Some great advice for starting out in local politics from Berkeley political science PhD student Rachel Bernhard:
Consider joining a commission or the local branch of your party (Democratic, Republican, whatever). Pick a commission if you feel more urgency about tackling policy issues in your area, and pick a party if you feel more urgency about changing what issues your party is focused on or how it connects with people.
A board or commission–in most places they’re the same thing–usually meet on some intermittent schedule (like an evening once a month) that focuses on one policy area: police oversight, economic development, the status of women, schools, etc. You get to hear what’s going on in your city from the people working on those things (e.g., the police chief), and on the basis of what you hear, make recommendations about what should be done. Most cities and states post vacancies on their websites, so start there.
Your party may have a local club or a county committee; how parties are structured varies a lot by state. Parties decide who to endorse in local races, help raise money for those candidates, and establish platforms (what issues they’re going to prioritize in your area, and sometimes how they think it would be best to solve them). They also tend to have regular meetings, and often host educational events with speakers too.

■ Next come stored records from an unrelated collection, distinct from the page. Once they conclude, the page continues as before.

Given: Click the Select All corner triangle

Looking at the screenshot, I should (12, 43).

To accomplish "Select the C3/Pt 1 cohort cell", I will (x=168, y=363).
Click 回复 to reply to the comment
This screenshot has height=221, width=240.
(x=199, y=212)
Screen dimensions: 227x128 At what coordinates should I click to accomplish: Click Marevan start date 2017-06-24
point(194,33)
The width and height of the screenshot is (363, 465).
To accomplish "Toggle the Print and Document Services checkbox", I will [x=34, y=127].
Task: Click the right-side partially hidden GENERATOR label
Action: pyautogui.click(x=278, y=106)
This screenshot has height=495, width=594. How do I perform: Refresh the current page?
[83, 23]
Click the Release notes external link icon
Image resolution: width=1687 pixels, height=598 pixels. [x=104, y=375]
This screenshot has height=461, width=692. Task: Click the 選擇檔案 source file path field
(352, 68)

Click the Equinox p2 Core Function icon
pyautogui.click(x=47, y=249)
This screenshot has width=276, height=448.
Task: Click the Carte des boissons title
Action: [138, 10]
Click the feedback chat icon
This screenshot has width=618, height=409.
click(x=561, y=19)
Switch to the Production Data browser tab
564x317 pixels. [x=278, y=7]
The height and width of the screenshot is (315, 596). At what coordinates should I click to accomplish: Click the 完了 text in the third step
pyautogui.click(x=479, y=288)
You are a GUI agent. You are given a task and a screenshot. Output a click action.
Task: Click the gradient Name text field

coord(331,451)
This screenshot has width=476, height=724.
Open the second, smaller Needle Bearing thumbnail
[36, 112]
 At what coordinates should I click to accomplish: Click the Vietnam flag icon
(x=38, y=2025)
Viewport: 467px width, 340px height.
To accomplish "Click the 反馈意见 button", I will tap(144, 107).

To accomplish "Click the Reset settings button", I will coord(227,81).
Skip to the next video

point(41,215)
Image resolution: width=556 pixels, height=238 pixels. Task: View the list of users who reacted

If you wanted to, you could certainly do both, but I’d suggest starting with one and seeing how it fits in your schedule. Prioritize long-term sustainability of commitment when you are giving up your time: change is made by those who show up regularly.
This is unsexy stuff. There’s no Barack Obama (yet…stay tuned), no protesting in the streets, no Spanish-language posters calling Donald Trump a pendejo in the bathroom. That’s why it’s so important that you, average lady or gentleman or gender non-binary that you are, show up. You have an important voice and perspective: I know this because I see it in my newsfeed every day. If we want our politics to change–not just our president to change, but the day-to-day governance of our people–so that something like what we are facing now can never happen again, we have to roll up our shirtsleeves and get into the dirt together.